(Text excerpt)

Bruce; I'm going to pick off a few pieces to see what helps.

On 8/26/11 8:10 PM, brucewhealton wrote:
Ok, I was able to open the XML file and see Classes and properties.
However, when I opened Associations, it was empty.

Associaitons are by the chosen property.  Given that you opened this in Semantic XML, right-click on the property composite:child and choose "Show in Associations view".
I got a bit lost here:
   Import it into a RDF file?
If you want to get more sophisticated, and want to control which
class
that an instance has as its type, then you can construct an ontology
where you define the sub-class hierarchy and attach sxml:element
annotations on the classes, with element tag of the instance as the
value of the annotation. Then, you can import an XML file through
Imports View, and the SXML instances will have these annotated
classes
as their type. If you want more sophisticated and more customized
structure, you can write SPIN rules (SPARQL Rules), where you can
construct new triples on the existing SXML triples.

I could use the vocabularies that already exist like BIO, REL and
FOAF.  So, in the Genealogy XML file, I'd start by wanting the Class
Person to be
made an equivalent Class with foaf:Person or a subclass of
foaf:Person, not sure which.  Then I'd have some Event classes that
would relate to the BIO vocabulary.  So, I do have sxml:Node as a
Class and under that most of the data from the xml file is in the
sxml:TextNode.  

I'd suggest starting by taking a look at Help > Import and Export > Creating, Importing, Querying, Saving XML documents with Semantic XML

That will show that an Semantic XML will convert each element to an OWL class and each occurrence of the element in the document is an instance.  See the section on "How does Semantic XML work".


There are 968 Instances here.  

There were comments earlier on "instance" data that could necessitate being explicit about this - 968 instances is really, really small.  There would be no problem processing small data like this.

In Composer, and RDF in general, an "instance" is a triple that has a type triple to some class definition.  Take, for example:

  :myInst rdfs:label "It's just an RDF resource, a URI" .
  :myInst rdf:type :ClassA .
  :ClassA rdf:type owl:Class .

(List of tasks)
- a) From the message about Semantic XML, reproduce the passage starting at "I'd suggest starting" and ending at "rdf:type owl:Class .".
- b) Keep writing the message about Semantic XML, picking up right after its final sentence.

(Entries shown)

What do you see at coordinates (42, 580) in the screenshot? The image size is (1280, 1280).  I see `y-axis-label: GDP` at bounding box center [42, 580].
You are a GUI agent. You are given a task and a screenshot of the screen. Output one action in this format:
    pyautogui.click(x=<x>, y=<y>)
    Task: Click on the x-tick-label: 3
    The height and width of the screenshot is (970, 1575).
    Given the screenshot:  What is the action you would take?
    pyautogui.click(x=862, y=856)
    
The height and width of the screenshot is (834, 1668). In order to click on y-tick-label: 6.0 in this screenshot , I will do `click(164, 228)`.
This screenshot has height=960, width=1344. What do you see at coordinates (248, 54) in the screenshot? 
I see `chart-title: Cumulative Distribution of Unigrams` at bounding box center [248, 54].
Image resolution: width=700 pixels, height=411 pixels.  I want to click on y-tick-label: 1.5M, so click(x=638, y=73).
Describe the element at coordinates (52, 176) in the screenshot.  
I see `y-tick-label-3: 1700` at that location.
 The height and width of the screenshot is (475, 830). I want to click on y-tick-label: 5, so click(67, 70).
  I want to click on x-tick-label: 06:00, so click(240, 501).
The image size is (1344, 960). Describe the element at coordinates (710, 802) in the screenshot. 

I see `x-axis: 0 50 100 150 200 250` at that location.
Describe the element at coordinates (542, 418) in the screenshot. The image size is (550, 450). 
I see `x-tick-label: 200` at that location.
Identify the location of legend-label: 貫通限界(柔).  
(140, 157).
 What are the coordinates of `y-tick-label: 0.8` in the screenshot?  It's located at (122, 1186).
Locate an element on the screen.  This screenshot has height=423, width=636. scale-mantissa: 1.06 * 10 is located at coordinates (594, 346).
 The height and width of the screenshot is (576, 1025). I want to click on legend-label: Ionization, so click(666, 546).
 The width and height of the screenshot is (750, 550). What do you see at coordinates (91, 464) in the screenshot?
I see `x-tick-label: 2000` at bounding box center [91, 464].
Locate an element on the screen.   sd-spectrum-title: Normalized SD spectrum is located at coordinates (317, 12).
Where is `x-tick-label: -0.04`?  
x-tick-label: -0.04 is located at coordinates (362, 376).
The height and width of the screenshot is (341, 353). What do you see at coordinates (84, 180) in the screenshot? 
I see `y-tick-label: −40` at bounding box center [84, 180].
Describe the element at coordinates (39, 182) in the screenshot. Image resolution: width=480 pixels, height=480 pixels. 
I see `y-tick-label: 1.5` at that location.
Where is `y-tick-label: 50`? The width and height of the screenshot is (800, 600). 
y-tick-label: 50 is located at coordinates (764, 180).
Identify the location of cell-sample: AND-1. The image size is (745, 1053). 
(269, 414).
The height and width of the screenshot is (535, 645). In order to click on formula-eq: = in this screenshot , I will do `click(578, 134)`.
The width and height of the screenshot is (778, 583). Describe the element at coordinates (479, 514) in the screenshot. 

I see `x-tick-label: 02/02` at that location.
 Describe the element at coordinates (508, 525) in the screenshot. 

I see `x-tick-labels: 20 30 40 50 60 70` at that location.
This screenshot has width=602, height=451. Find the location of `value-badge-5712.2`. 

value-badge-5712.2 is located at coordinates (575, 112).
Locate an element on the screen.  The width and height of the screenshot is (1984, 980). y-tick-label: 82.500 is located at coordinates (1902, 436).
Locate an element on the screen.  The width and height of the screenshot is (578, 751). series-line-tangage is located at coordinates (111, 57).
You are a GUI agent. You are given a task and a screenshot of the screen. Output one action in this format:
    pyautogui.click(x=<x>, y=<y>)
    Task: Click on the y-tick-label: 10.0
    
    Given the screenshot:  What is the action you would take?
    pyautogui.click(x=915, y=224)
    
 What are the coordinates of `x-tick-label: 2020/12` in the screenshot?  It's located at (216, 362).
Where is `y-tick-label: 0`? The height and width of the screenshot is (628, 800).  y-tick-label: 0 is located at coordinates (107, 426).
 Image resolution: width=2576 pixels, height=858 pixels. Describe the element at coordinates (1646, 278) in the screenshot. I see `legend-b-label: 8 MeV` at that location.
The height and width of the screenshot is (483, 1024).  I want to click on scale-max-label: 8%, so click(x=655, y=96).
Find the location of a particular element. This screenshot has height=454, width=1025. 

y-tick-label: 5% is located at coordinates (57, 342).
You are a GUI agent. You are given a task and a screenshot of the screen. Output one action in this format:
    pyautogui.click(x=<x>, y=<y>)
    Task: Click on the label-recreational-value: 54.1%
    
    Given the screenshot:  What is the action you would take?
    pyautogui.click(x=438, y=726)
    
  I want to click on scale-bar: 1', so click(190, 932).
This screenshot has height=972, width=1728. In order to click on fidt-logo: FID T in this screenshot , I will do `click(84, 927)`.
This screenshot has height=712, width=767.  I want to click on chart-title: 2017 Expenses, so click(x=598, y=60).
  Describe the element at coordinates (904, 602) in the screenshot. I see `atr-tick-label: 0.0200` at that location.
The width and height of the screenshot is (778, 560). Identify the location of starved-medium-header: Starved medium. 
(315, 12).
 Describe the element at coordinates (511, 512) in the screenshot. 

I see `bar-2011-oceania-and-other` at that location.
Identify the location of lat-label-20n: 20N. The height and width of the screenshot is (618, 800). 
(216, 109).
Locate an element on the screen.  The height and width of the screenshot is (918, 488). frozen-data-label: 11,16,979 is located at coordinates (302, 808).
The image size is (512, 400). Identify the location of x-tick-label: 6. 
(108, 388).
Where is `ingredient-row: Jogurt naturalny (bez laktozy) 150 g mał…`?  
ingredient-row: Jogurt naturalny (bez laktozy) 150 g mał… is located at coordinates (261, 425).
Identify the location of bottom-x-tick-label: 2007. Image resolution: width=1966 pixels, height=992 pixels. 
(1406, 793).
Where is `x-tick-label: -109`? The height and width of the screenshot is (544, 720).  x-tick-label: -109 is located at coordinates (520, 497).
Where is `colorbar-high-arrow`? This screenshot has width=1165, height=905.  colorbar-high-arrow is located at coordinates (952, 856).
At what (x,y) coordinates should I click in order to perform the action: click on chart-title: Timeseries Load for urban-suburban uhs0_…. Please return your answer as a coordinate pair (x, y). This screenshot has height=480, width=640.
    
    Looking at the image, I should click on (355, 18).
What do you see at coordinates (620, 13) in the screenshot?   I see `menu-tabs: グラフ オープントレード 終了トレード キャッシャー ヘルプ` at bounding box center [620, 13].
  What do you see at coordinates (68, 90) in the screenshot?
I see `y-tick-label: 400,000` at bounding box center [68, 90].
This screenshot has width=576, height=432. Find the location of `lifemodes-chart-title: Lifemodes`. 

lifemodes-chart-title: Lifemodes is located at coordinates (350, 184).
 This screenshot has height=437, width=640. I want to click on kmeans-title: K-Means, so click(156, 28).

(Outputs for the tasks)
- a)
I'd suggest starting by taking a look at Help > Import and Export > Creating, Importing, Querying, Saving XML documents with Semantic XML

That will show that an Semantic XML will convert each element to an OWL class and each occurrence of the element in the document is an instance.  See the section on "How does Semantic XML work".


There are 968 Instances here.  

There were comments earlier on "instance" data that could necessitate being explicit about this - 968 instances is really, really small.  There would be no problem processing small data like this.

In Composer, and RDF in general, an "instance" is a triple that has a type triple to some class definition.  Take, for example:

  :myInst rdfs:label "It's just an RDF resource, a URI" .
  :myInst rdf:type :ClassA .
  :ClassA rdf:type owl:Class .

- b)
:myInst is a "instance" only by virtue of the {:myInst rdf:type :ClassA } triple.  That's it.  As a bonus, though, {:ClassA rdf:type owl:Class .} defines :ClassA as a "class" - a member of owl:Class.

"Instances" are just RDF triples.  Nothing more than that and the fact that one of the triples says its a member of some class.


I wouldn't want to
connect this with any ontology because we have different types of data
in this class sxml:TextNode.
Maybe I want <PERSON> from the imported XML file to be of type
foaf:Person instead of a subproperty of foaf:Person.

I'm not entirely clear what you're looking for here.  One thing you can try to experiment with is to create some SPARQL CONSTRUCT triples to transform the XML data to your model.  It would look something like:

CONSTRUCT
{   ?someone a foaf:Person .
}
WHERE
{   ?someone a :Person # where "Person would be from the Genealogy XML file
}

Do that in the SPARQL view and you can choose the results you want and either assert or infer them in your model. 

From there you can start looking into SPIN as a way to so this systematically (a SPIN rule apply to all member of the class the rule is defined in). 

SPINMap is also worth looking into as a way to map the XML data to your model - see Help > SPIN > Ontology Mapping with SPINMap
.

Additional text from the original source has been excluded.